ActiveRecord Overview and Tips

Mar 15 2016

What is ORM?

Object-Relational Mapping or ORM is a technique that connects the
rich objects of an application to tables in a relational database
management system. Using ORM, the properties and relationships of the
objects in an application can be easily stored and retrieved from a
database without writing SQL statements directly and with less
overall database access code. This post goes over the excellent
Ruby ORM called ActiveRecord


Migrations & Schema

Migrations are a convenient way to alter your database schama over time
in a consistent and easy way. They use Ruby code so you don't have to
edit tables by SQL.

Migrations capture the change in schema, the outcome is captured in
db/schema.rb 

For example, the migration

class CreateStudents < ActiveRecord::Migration
  def change
    create_table :students do |t|
      t.string :first_name
      t.string :last_name
      t.integer :age
      t.belongs_to :house
      t.timestamps
    end
  end
end

will be translated to schema.rb as

  create_table "students", force: :cascade do |t|
    t.string   "first_name"
    t.string   "last_name"
    t.integer  "age"
    t.integer  "house_id"
    t.datetime "created_at"
    t.datetime "updated_at"
  end

Queries

Lets review some basic AR code, and its SQL interpretation.

Insert

The INSERT INTO Statement is used to add new rows of data to a table in
the database.

  Student.create(first_name: "Johny", last_name: "Bravo", age: 25)
  INSERT INTO students (first_name, last_name, age) VALUES ('Johny', 'Bravo', 25)
Select

SELECT statement is used to fetch the data from a database table which
returns data in the form of result table. These result tables are called
result-sets.

  Student.first
  SELECT * FROM students ORDER BY id LIMIT 1
Where

The WHERE clause is used to specify a condition while fetching the data
from single table or joining with multiple tables.

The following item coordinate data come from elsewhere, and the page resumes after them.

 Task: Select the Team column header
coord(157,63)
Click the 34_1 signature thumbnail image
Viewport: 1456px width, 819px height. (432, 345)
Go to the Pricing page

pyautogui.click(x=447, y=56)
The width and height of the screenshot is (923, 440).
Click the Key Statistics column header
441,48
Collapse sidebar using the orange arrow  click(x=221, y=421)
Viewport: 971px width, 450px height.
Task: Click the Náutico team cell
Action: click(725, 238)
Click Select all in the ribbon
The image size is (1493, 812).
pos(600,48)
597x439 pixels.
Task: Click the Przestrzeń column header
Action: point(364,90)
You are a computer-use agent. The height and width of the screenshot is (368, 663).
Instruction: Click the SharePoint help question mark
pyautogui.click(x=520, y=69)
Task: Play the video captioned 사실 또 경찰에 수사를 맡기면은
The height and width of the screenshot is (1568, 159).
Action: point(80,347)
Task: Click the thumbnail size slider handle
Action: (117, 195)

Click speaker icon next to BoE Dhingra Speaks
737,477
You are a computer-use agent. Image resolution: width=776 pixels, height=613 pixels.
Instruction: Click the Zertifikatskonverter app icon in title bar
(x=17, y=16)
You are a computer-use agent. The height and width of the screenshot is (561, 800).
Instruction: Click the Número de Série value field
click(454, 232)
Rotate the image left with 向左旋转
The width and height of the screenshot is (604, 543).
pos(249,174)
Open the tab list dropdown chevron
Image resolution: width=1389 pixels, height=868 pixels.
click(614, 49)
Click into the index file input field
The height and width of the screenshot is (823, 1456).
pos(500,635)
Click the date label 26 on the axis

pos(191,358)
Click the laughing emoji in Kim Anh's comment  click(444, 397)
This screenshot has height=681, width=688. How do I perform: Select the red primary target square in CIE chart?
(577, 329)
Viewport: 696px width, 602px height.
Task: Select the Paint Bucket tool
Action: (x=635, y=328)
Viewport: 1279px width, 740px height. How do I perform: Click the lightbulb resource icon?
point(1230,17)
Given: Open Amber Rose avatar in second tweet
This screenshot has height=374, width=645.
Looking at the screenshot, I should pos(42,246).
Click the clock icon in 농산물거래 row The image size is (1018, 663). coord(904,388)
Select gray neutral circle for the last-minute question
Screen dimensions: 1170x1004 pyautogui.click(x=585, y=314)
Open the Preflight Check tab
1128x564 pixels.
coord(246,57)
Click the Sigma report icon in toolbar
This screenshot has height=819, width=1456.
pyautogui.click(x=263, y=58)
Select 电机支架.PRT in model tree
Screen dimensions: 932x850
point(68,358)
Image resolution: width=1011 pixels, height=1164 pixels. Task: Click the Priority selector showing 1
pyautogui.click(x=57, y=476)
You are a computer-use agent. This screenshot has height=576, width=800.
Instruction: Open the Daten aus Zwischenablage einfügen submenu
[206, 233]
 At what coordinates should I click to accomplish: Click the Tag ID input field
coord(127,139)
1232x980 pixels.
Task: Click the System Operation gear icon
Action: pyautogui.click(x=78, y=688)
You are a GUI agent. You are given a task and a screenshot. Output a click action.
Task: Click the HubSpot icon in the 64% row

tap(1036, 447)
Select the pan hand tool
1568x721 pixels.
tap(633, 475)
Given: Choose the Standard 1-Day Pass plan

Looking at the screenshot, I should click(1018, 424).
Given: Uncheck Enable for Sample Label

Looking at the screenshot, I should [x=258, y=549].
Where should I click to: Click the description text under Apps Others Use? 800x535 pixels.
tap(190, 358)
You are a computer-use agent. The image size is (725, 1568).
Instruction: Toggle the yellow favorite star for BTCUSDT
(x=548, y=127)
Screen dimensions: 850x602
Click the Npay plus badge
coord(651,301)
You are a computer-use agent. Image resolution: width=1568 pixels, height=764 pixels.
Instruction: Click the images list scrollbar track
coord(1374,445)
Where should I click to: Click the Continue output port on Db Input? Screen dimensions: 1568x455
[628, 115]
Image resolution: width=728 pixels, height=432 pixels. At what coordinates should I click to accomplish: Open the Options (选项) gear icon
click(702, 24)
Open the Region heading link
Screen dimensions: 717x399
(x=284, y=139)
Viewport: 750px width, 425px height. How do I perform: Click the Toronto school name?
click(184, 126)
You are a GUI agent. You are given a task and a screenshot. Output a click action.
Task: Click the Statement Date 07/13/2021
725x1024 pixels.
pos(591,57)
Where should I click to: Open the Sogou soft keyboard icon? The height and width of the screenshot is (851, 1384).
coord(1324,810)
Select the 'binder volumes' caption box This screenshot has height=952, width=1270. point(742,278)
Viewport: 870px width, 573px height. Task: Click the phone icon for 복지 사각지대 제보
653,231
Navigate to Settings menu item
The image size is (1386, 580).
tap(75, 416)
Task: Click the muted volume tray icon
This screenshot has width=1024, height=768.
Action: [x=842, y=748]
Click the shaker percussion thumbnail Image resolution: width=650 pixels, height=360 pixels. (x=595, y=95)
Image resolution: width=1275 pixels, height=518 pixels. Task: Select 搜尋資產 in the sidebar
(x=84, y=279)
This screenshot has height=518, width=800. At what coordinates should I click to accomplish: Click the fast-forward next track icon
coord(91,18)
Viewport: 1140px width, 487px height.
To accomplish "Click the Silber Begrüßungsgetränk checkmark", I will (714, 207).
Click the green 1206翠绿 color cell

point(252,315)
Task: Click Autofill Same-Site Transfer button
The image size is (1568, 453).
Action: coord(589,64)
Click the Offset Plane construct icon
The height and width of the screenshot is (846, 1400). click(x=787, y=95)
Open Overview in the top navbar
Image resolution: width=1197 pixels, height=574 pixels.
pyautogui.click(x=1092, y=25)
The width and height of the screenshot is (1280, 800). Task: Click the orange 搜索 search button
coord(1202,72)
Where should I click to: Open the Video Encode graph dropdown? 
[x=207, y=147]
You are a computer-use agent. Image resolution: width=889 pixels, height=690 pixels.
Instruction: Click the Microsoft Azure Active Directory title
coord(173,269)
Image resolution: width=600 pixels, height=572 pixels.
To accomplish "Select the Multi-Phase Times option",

  Student.where('age < 30')
  SELECT * FROM students WHERE age < 30
  Student.where("first_name LIKE (?)", "%Har%")
  SELECT students.* FROM students WHERE (first_name LIKE ('%Har%'))
Composed Queries

You can chain AR queries. AR will analyze the code, and convert it to
one or more SQL queries.

  Student.where('age < 30').select(:first_name, :last_name)
  SELECT first_name, last_name FROM students WHERE age < 30
Join

An SQL JOIN clause is used to combine rows from two or more tables,
based on a common field between them.

The most common type of join is INNER JOIN (simple join). An SQL INNER
JOIN returns all rows from multiple tables where the join condition is
met.

Say we have 2 tables
Students:

id first_name last_name catch_phrase       house_id
1   johny       bravo     man I'm pretty     1        
2   elmaer     fudge     be vewi vewi quiet 2        
3   ...         ...       ...                          
                                                       

Houses:

id city street   number
1   NY   Broadway 1      
2   NY   5th       4      
3   ...   ...       ...    
                           

We want to get a list of [student_id, house_id]

  SELECT students.*, houses.*
  FROM students
  INNER JOIN houses
  ON students.house_id = houses.id

Note that we don't really need to pull each student & houses data into memory. We can specify which fields are required for our purpose.
More about that at the best practices section.

  SELECT students.id as student_id , houses.number as houses_number
  FROM students
  INNER JOIN houses
  ON students.house_id = houses.id

Result:

student_id house_number
1           1            
2           4            
3           ...          
                         

Relations

Relations between tables can be defined using secondary indexes.
For example, at the AR migration below, belongs_to :house simply adds a house_id column at that student table.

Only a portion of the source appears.